An educational collaborative to offer expanded college-level opportunities to high school students and strengthen ties between the Santa Monica-Malibu Unified School District and Santa Monica College (SMC) was announced Monday, May 21st, by officials of the school district and the college.
While the college and the school district have worked together for some time, they have finally “formalized” the collaboration with a memorandum of understanding approved by the SMC board of trustees and the district school board.
With the formal collaborative, the efforts between the college and the district will be more organized, more involved and expanded for high school students, said Chiung-Sally Chou, chief academic officer for the Santa Monica-Malibu district.
Several new initiatives will be undertaken as early as this summer, school district superintendent Dianne Talarico said.
“Our goal is to increase access for all students,” said Talarico, who believes the collaborative will extend opportunities to more students in the district.
“This is a historic event that greatly increases college course offerings to an even wider variety of high school students in the unified school district,” said SMC president Dr.
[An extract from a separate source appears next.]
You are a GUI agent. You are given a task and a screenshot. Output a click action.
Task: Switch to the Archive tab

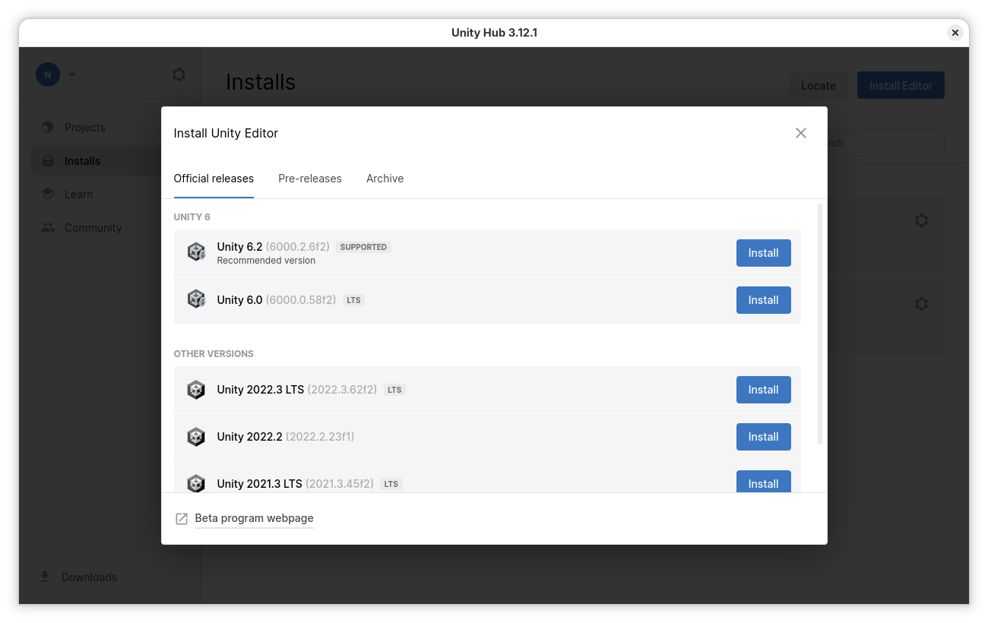pos(385,179)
Chui L. Tsang of the collaborative. “Santa Monica College is a major resource for educational advancement and enrichment to our local high school students and we want them to take full advantage of our excellence.”
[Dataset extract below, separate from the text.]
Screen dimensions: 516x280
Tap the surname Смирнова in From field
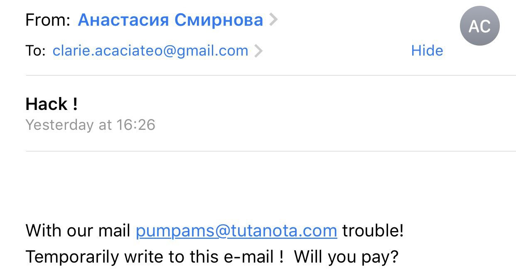(x=219, y=19)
Many, like Talarico and Tsang, also hope that this collaborative will increase the number of students wishing to pursue post-secondary education.
Under the new collaborative, college courses for high school students at SMC and at the high schools in core and elective programs will be expanded.
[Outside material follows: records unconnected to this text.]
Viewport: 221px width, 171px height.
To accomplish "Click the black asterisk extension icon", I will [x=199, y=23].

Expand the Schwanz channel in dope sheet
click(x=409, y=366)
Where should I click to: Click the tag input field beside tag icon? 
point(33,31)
The college and the district will also work closely to develop articulation in English and math so that more “students are prepared for college-level courses when they enter SMC or other institutions of higher education,” officials said.
Also, an Early College High School Program for ninth-to-12th-graders will be established. Details of the program are still in the works.
“It’s a great day for our kids,” Talarico said.
School board vice president Oscar de la Torre agreed, calling the collaborative the mark of a “new era of partnership.”
“It’s an incredible victory for our students and a tremendous milestone for public education,” de la Torre said.
School board president Kathy Wisnicki called it an “exciting educational opportunity for students.”
Rob Rader, vice chair of the SMC Board of Trustees, said he was delighted to be able to “broaden and deepen” the relationship the college already had with the school district to help students achieve.
With this broadening and deepening of the relationship between the college and district, Chou thinks the program will have more structure and “target additional students who have not had the opportunity [to participate].”
Additionally, Chou believes the program will help high school students “get more acclimated to a college campus,” which she thinks may encourage students who have not already done so to pursue post-secondary education.
High school students will be limited to taking 20 credits per semester at SMC, for a total of 40 credits, Chou said. Students will get both high school and college credit for the courses.
“That’s the beauty of the program,” said Jeff Shimizu, SMC academic affairs vice president. “This is all about offering educational opportunities for students.”
The college courses are free to high school students, who are assessed before taking the classes to make sure they are prepared for the course and the workload.
Assessments are free. The only thing students have to pay for is the books.
The bulk of the program will be at SMC, Chou said.
“We want [students] to look at college life — entice students to go to college,” said Chou. “We want them to think, ‘College is an option for me.'”
Former longtime school board member and now 41st District assemblywoman Julia Brownley was not able to attend the gathering, but commended the district and college for their “vision and creativity.”
Brownley said that she believes the collaborative will give Santa Monica-Malibu students “a very advantageous academic jump-start in being fully prepared for college,” and she said she is looking forward to seeing the details of the effort develop.